🤖 AI Summary
Addressing two key challenges in multilingual generative retrieval—cross-lingual token misalignment and token inflation—this paper proposes a cross-lingual semantic compression framework. It achieves semantic alignment of multilingual keywords via shared atomic representation learning and introduces a dynamic multi-step constrained decoding strategy to jointly optimize semantic consistency and decoding efficiency within a unified, low-dimensional token space. This work is the first to deeply integrate cross-lingual semantic alignment with token-space compression, thereby enhancing retrieval robustness and generation controllability.
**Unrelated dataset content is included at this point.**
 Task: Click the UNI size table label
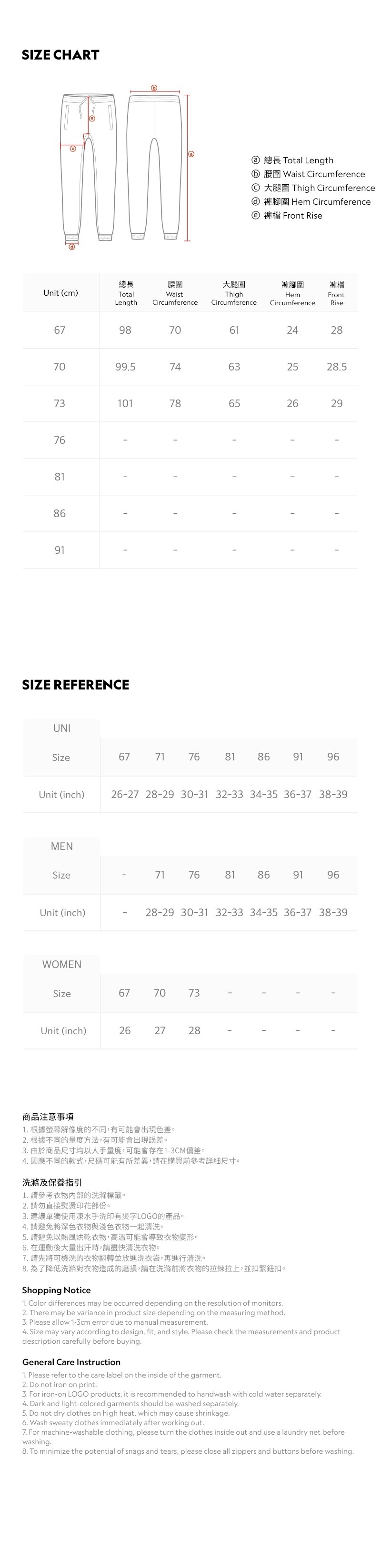click(x=61, y=728)
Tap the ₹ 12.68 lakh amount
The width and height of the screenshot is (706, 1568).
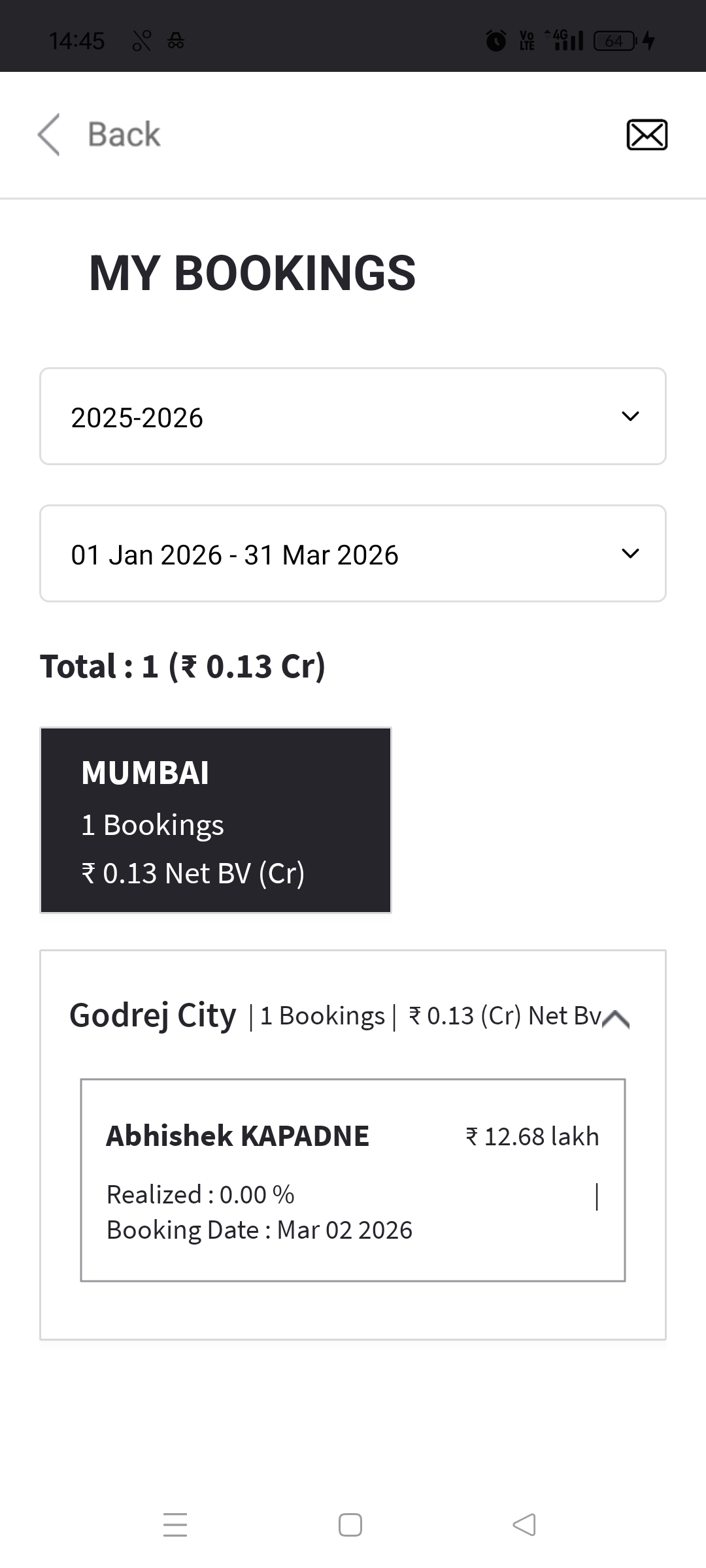(x=532, y=1137)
On the mMARCO-100k and mNQ-320k benchmarks, the method improves retrieval accuracy by 6.83% and 4.77%, respectively, while reducing average token length by 74.51% and 78.2%. These results demonstrate its comprehensive advantages in accuracy, efficiency, and compactness.
📝 Abstract
Generative Information Retrieval is an emerging retrieval paradigm that exhibits remarkable performance in monolingual scenarios.However, applying these methods to multilingual retrieval still encounters two primary challenges, cross-lingual identifier misalignment and identifier inflation. To address these limitations, we propose Multilingual Generative Retrieval via Cross-lingual Semantic Compression (MGR-CSC), a novel framework that unifies semantically equivalent multilingual keywords into shared atoms to align semantics and compresses the identifier space, and we propose a dynamic multi-step constrained decoding strategy during retrieval. MGR-CSC improves cross-lingual alignment by assigning consistent identifiers and enhances decoding efficiency by reducing redundancy. Experiments demonstrate that MGR-CSC achieves outstanding retrieval accuracy, improving by 6.83% on mMarco100k and 4.77% on mNQ320k, while reducing document identifiers length by 74.51% and 78.2%, respectively.